*Data excerpts*.

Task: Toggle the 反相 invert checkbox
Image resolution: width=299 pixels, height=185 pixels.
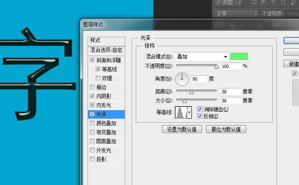Action: click(x=200, y=116)
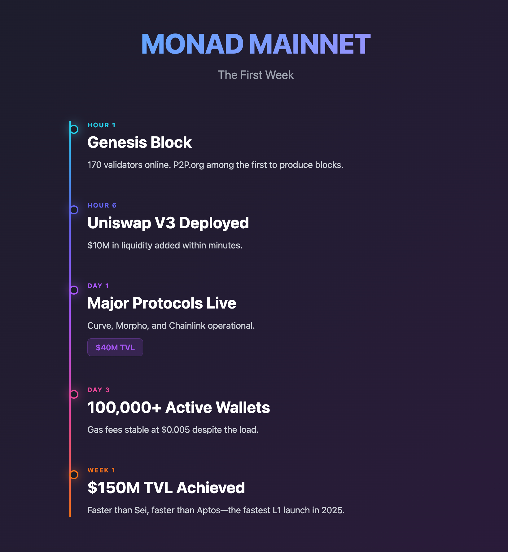The width and height of the screenshot is (508, 552).
Task: Click the subtitle The First Week
Action: (256, 75)
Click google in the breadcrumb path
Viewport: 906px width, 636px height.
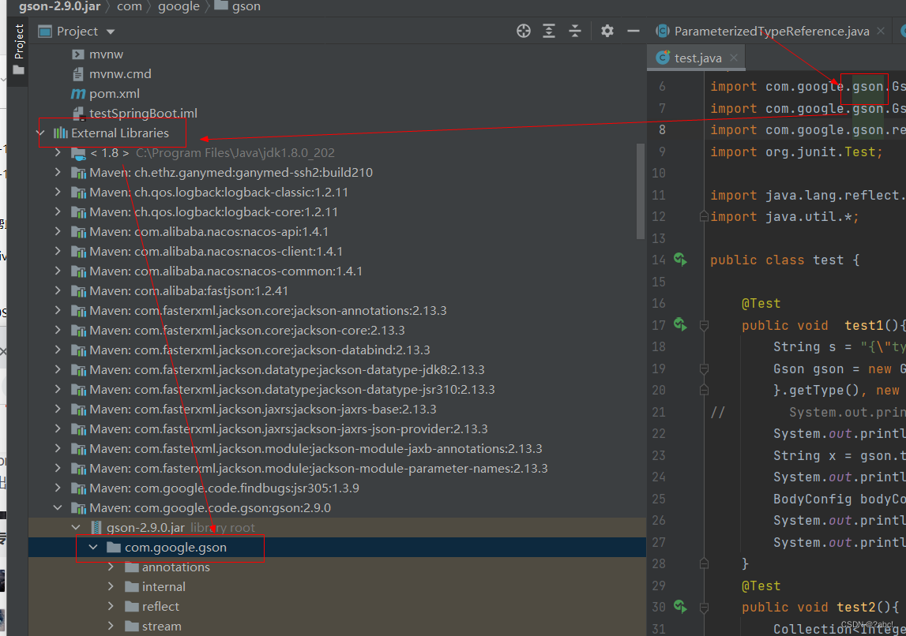tap(179, 6)
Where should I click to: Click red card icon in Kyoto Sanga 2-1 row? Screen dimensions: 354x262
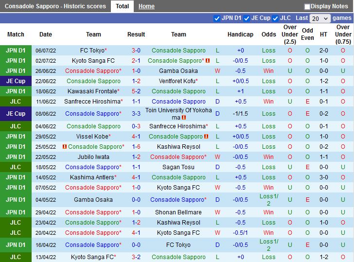(x=208, y=61)
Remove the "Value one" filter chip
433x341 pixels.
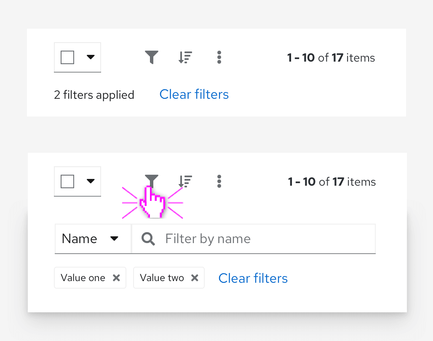[x=116, y=278]
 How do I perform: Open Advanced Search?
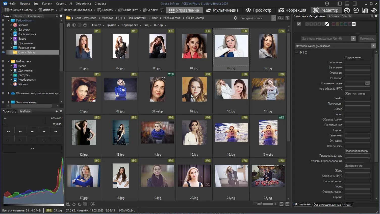340,16
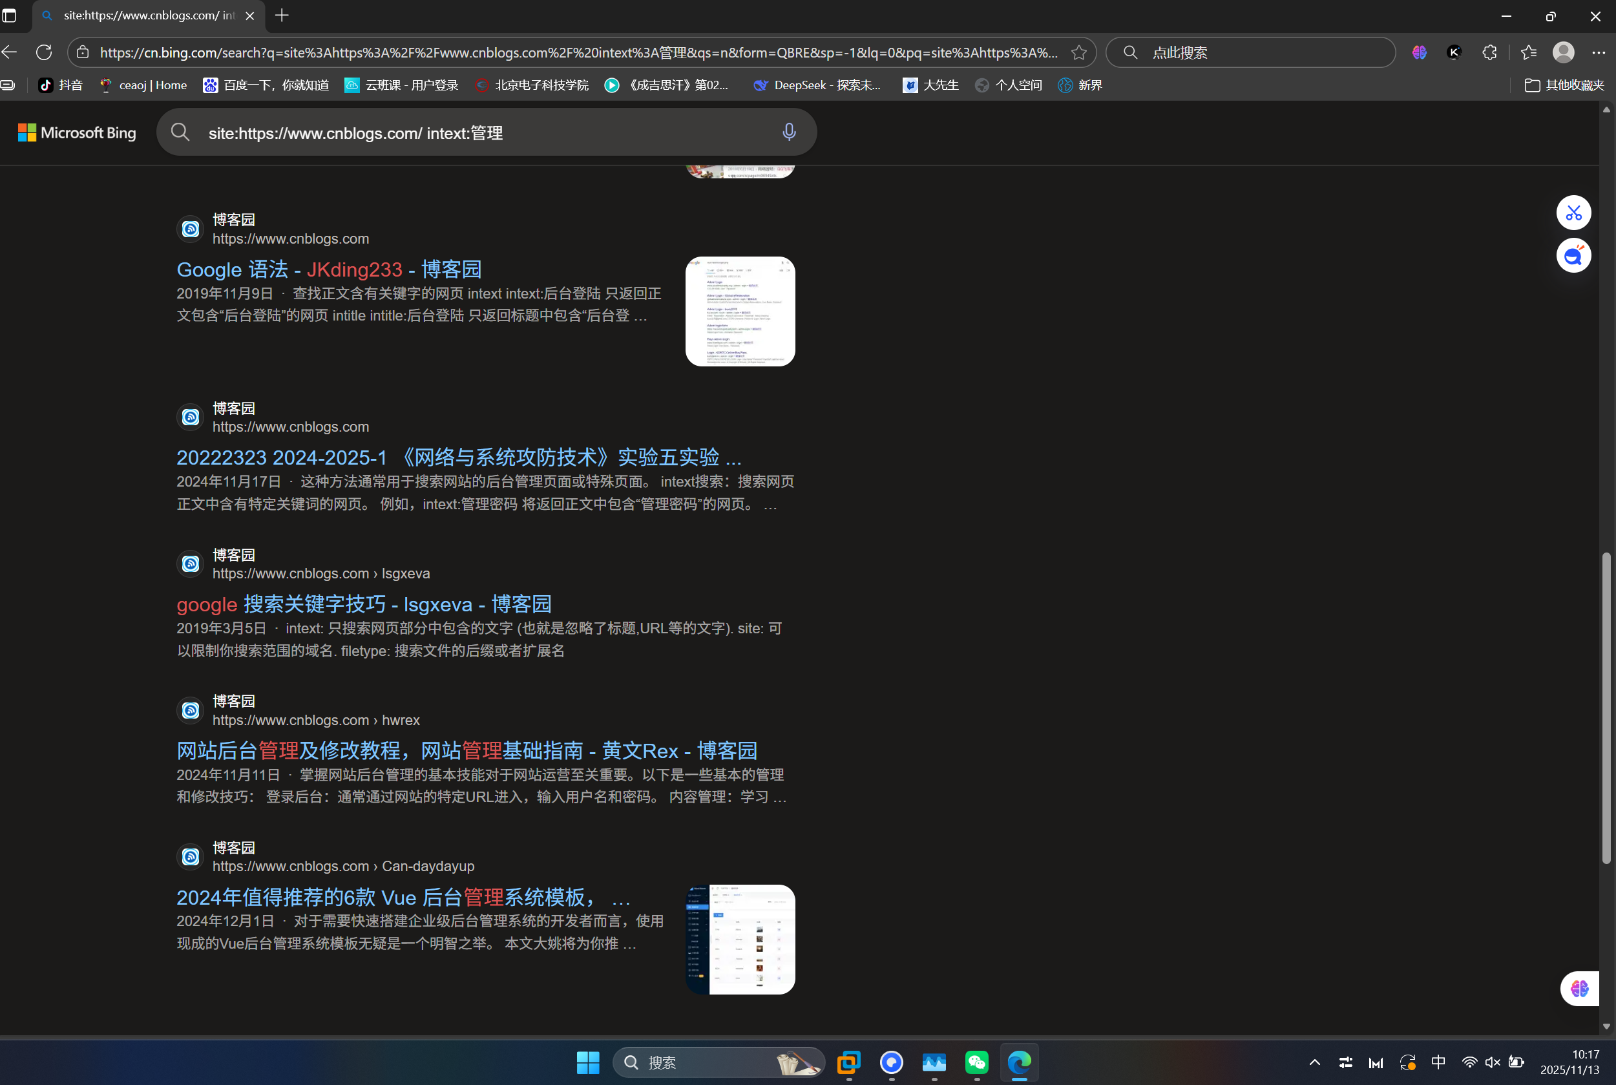Toggle favorite star in the address bar
1616x1085 pixels.
[1078, 52]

*Exercise brief*. Rewrite all of the material above, replacing "breadcrumb path" with "navigation trail" and keeping everything else unchanged. Leave out the pictures.

*Result of the exercise*.
Task: Toggle the 反相 invert checkbox
Image resolution: width=299 pixels, height=185 pixels.
Action: click(x=200, y=116)
The width and height of the screenshot is (508, 552).
Task: Click the subtitle The First Week
Action: (256, 75)
Click google in the navigation trail
Viewport: 906px width, 636px height.
tap(179, 6)
Where should I click to: Click red card icon in Kyoto Sanga 2-1 row? Screen dimensions: 354x262
(x=208, y=61)
Remove the "Value one" filter chip
433x341 pixels.
[x=116, y=278]
 How do I perform: Open Advanced Search?
340,16
Toggle favorite star in the address bar
1616x1085 pixels.
[1078, 52]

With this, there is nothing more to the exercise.